» Problem to work on
Please carry the forum thread about Kelly Gotch's house fire forward, writing the next few replies after the last post shown.

# Prayers for Kelly Gotch



## mydogisscout (Jun 24, 2005)

I got this status update from Kelly on facebook today. please keep her in your thoughts & prayers.

*Kelly Gotch*

8 hours ago via mobile

I am beyond despair. Please friends take a moment to check your smoke detectors. They save lives! I have just endured one of the most horrific experiences when I barely escaped as my house burned down. The day after I finished moving in, an electrical fire broke out in a room with no smoke detector and a closed door. I was alone sleeping and woke up from the noise of the roaring fire. There was no smoke in the rest of the house yet so no smoke detectors had gone off, yet that side of the house was completely engulfed in flames when I woke up. I burned my feet trying to save my friends lab who was in his kennel sleeping, but there was nothing I could do. It was too late. Even as I write this I cannot believe it's true. The smells, the sounds, the sights... I am in complete shock. I know how blessed I am to have made it out alive but the scale of our loss is astronomical. Thank you to the American Red Cross for their immediate assistance with clothing, shoes and food. It's hard to imagine what we'd all do without them. Please go check your smoke detectors right now They say 30 seconds longer and I'd likely have fallen victim to smoke inhalation. Protect yourselves, your pets and your families please. And please understand if you have sent messages to me that have gone unanswered. I will not be online often in the coming week or two so please call if you need me right away. Take care of yourselves! XO God bless. -Kelly


----------



## ih772 (Jan 28, 2003)

Holy crap that's terrible! I'm glad she made it out in time.


----------



## 2PawsRiver (Aug 4, 2002)

What a horror, glad she is OK.


----------



## KalamazooKid (Jun 20, 2005)

Wow


----------



## wartfroggy (Jan 25, 2007)

Very scarey. Glad she is ok.


----------



## Abolt (Mar 11, 2011)

So sad for that poor dog.

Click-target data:
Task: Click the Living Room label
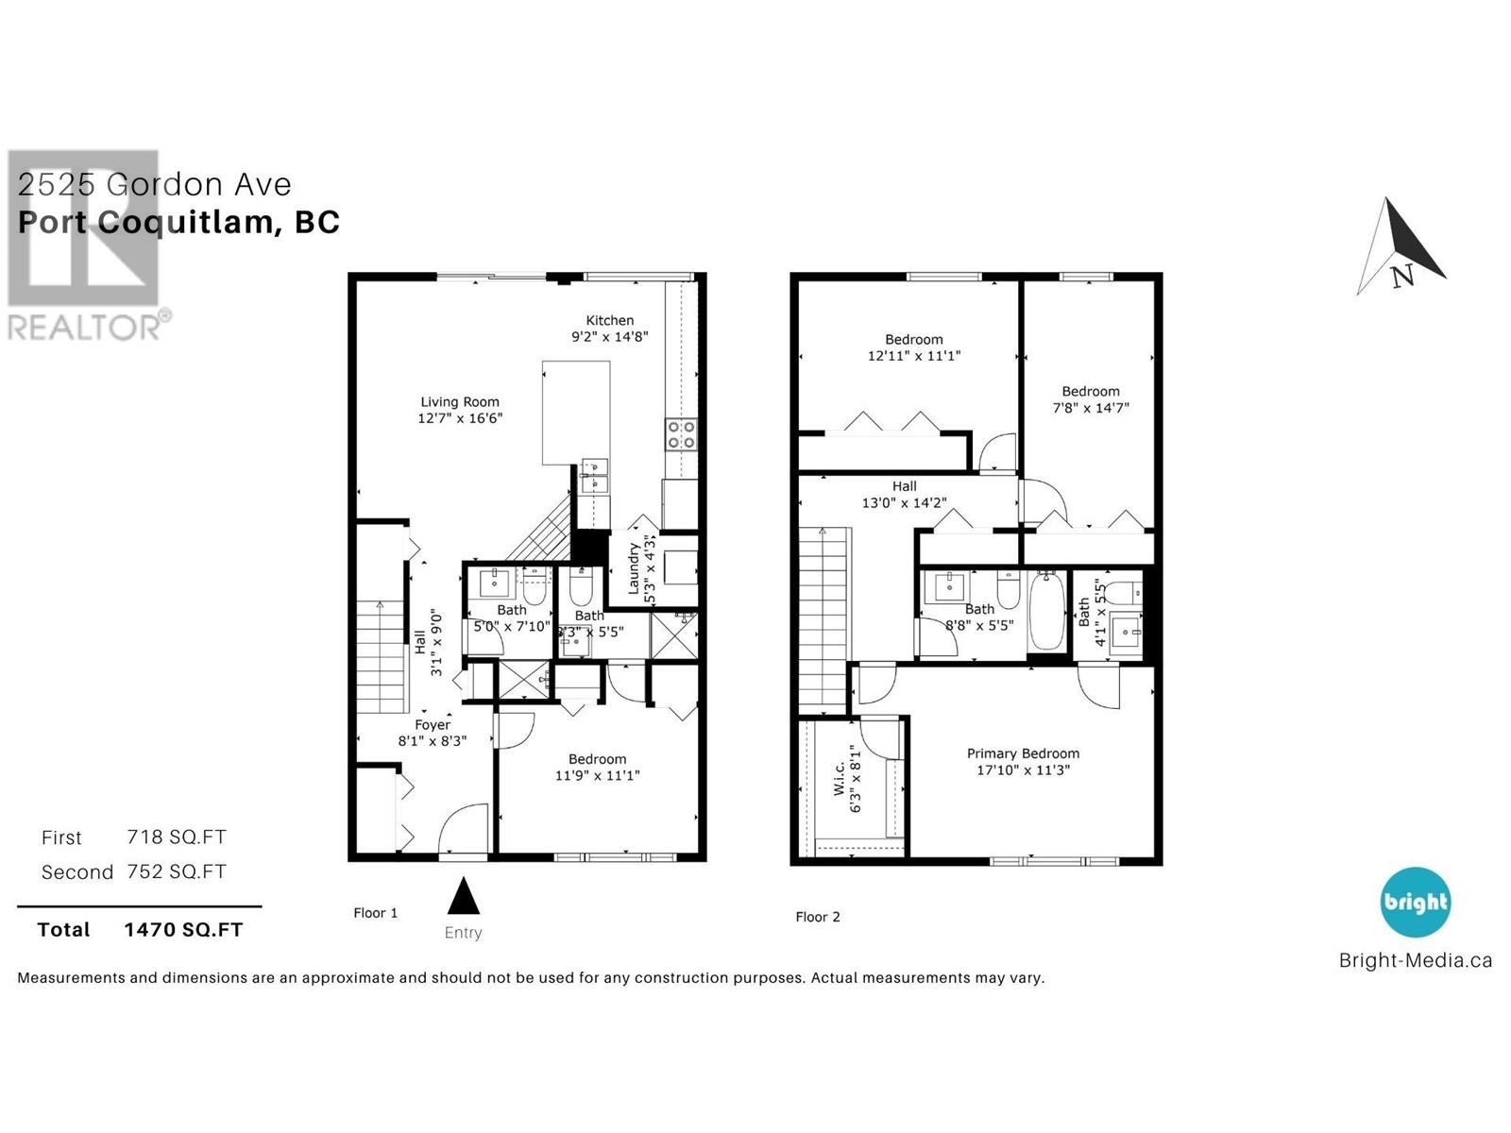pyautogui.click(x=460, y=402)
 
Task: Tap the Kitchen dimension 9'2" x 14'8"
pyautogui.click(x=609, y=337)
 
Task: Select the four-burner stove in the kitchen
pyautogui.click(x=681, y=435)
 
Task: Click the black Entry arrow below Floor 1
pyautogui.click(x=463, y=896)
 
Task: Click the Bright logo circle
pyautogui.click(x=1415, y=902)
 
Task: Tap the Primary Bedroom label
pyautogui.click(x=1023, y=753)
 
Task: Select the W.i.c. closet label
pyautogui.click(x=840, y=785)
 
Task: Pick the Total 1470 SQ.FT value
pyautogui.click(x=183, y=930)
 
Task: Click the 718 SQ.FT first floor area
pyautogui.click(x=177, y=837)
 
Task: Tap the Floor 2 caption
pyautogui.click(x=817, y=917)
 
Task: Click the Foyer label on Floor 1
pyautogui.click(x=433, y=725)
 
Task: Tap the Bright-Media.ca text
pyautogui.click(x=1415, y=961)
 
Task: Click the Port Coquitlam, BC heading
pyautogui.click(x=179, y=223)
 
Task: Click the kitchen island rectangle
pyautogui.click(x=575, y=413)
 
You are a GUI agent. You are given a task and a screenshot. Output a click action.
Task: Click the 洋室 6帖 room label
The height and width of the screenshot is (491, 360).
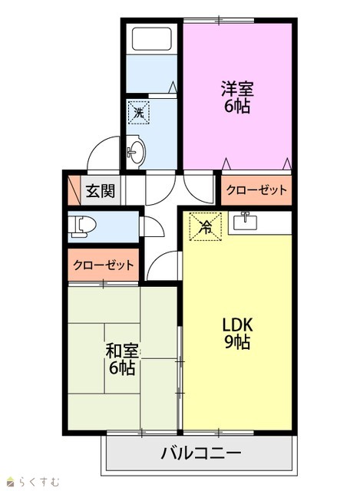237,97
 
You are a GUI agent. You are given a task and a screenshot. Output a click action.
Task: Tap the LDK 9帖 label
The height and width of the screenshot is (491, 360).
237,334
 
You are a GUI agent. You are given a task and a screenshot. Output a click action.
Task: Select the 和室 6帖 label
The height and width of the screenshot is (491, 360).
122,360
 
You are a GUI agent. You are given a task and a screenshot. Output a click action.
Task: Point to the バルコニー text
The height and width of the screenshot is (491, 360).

» Result below
Outdoor Hub mobile, the outdoor information engine


----------



## Burksee (Jan 15, 2003)

Wow is right, you hear about this on the news but it sure takes on new meaning when it hits closer to home! Very sad to hear about the dog but very glad Kelly is able to tell about it.

I recently replaced all my smoke detectors with the smoke and CO combo units. I use alkaline batterys and they get checked twice a year, replaced every fall when DLST rolls back. Cheap insurance to help protect a very precious and often under appreciated gift.


----------



## Robertodd (Mar 2, 2013)

Kelly, So glad to hear you are going to be okay. Let all of us know if we can help you in any way. Thrilled to hear you got out before more than just your foot was injured. I am definitely gn to check all 3 types of house detectors today. God Bless Ya!!


----------



## ridgewalker (Jun 24, 2008)

I will remember her in my prayers. That type of loss is devastating.


----------



## honk/quack (Dec 18, 2009)

As a former fire fighter (for a couple of years) I've seen some bad fires and I can tell you there is nothing good about a fire. Kelley if right-on about the smoke detectors . . . a must have! I'm really glad to hear that she is OK yet sad to hear about the pet. Best wishes.


----------



## Linda G. (Mar 28, 2002)

So sorry to hear about this, she's a sweet girl. A terrible tragedy.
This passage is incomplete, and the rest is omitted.